● WHAT YOU WILL DO: Every line of the data below is to be retyped exactly.

● Stored data entries:
▽

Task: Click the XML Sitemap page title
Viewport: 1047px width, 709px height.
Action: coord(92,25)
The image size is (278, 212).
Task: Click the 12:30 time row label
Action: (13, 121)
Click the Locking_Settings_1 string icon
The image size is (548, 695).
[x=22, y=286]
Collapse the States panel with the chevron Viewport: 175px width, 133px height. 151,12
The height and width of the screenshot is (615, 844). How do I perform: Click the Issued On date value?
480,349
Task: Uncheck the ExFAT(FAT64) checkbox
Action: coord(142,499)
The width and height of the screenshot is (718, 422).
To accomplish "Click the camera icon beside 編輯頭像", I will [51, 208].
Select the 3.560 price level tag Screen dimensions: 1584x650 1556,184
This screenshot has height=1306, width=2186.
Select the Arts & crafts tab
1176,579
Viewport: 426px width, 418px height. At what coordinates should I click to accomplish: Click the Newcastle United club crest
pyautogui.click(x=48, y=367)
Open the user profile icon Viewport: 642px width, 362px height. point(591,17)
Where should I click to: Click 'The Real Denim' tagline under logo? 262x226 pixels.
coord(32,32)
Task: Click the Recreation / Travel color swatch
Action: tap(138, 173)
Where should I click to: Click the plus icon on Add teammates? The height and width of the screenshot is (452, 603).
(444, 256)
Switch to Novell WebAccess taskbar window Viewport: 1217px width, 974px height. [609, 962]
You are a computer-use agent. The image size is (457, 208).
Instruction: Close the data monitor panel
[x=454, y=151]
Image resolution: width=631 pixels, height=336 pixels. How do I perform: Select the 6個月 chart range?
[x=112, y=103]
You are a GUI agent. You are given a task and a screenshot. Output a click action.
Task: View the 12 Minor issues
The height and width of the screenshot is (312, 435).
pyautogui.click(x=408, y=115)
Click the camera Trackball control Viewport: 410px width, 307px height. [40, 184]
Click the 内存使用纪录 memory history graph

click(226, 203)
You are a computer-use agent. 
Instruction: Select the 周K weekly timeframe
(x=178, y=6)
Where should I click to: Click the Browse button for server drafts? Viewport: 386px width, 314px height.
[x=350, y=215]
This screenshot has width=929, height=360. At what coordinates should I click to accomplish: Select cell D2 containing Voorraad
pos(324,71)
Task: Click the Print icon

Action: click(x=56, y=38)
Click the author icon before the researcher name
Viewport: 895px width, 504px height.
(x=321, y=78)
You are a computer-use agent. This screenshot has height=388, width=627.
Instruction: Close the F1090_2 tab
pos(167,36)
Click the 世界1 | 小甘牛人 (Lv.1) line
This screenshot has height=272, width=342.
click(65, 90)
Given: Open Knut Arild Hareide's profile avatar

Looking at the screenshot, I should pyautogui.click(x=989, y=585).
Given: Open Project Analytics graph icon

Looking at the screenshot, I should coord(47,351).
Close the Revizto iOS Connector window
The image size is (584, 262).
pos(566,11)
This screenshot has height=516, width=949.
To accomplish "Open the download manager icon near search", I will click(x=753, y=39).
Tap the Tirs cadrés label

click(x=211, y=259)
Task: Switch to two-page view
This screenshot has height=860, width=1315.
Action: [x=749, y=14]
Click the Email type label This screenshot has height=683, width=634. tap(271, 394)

△

● TASK RESULT:
Task: Click the XML Sitemap page title
Viewport: 1047px width, 709px height.
Action: coord(92,25)
The image size is (278, 212).
Task: Click the 12:30 time row label
Action: (13, 121)
Click the Locking_Settings_1 string icon
The image size is (548, 695).
[x=22, y=286]
Collapse the States panel with the chevron Viewport: 175px width, 133px height. 151,12
The height and width of the screenshot is (615, 844). How do I perform: Click the Issued On date value?
480,349
Task: Uncheck the ExFAT(FAT64) checkbox
Action: coord(142,499)
The width and height of the screenshot is (718, 422).
To accomplish "Click the camera icon beside 編輯頭像", I will [51, 208].
Select the 3.560 price level tag Screen dimensions: 1584x650 1556,184
This screenshot has height=1306, width=2186.
Select the Arts & crafts tab
1176,579
Viewport: 426px width, 418px height. At what coordinates should I click to accomplish: Click the Newcastle United club crest
pyautogui.click(x=48, y=367)
Open the user profile icon Viewport: 642px width, 362px height. point(591,17)
Where should I click to: Click 'The Real Denim' tagline under logo? 262x226 pixels.
coord(32,32)
Task: Click the Recreation / Travel color swatch
Action: tap(138, 173)
Where should I click to: Click the plus icon on Add teammates? The height and width of the screenshot is (452, 603).
(444, 256)
Switch to Novell WebAccess taskbar window Viewport: 1217px width, 974px height. [609, 962]
You are a computer-use agent. The image size is (457, 208).
Instruction: Close the data monitor panel
[x=454, y=151]
Image resolution: width=631 pixels, height=336 pixels. How do I perform: Select the 6個月 chart range?
[x=112, y=103]
You are a GUI agent. You are given a task and a screenshot. Output a click action.
Task: View the 12 Minor issues
The height and width of the screenshot is (312, 435).
pyautogui.click(x=408, y=115)
Click the camera Trackball control Viewport: 410px width, 307px height. [40, 184]
Click the 内存使用纪录 memory history graph

click(226, 203)
You are a computer-use agent. 
Instruction: Select the 周K weekly timeframe
(x=178, y=6)
Where should I click to: Click the Browse button for server drafts? Viewport: 386px width, 314px height.
[x=350, y=215]
This screenshot has width=929, height=360. At what coordinates should I click to accomplish: Select cell D2 containing Voorraad
pos(324,71)
Task: Click the Print icon

Action: click(x=56, y=38)
Click the author icon before the researcher name
Viewport: 895px width, 504px height.
(x=321, y=78)
You are a computer-use agent. This screenshot has height=388, width=627.
Instruction: Close the F1090_2 tab
pos(167,36)
Click the 世界1 | 小甘牛人 (Lv.1) line
This screenshot has height=272, width=342.
click(65, 90)
Given: Open Knut Arild Hareide's profile avatar

Looking at the screenshot, I should pyautogui.click(x=989, y=585).
Given: Open Project Analytics graph icon

Looking at the screenshot, I should coord(47,351).
Close the Revizto iOS Connector window
The image size is (584, 262).
pos(566,11)
This screenshot has height=516, width=949.
To accomplish "Open the download manager icon near search", I will click(x=753, y=39).
Tap the Tirs cadrés label

click(x=211, y=259)
Task: Switch to two-page view
This screenshot has height=860, width=1315.
Action: [x=749, y=14]
Click the Email type label This screenshot has height=683, width=634. tap(271, 394)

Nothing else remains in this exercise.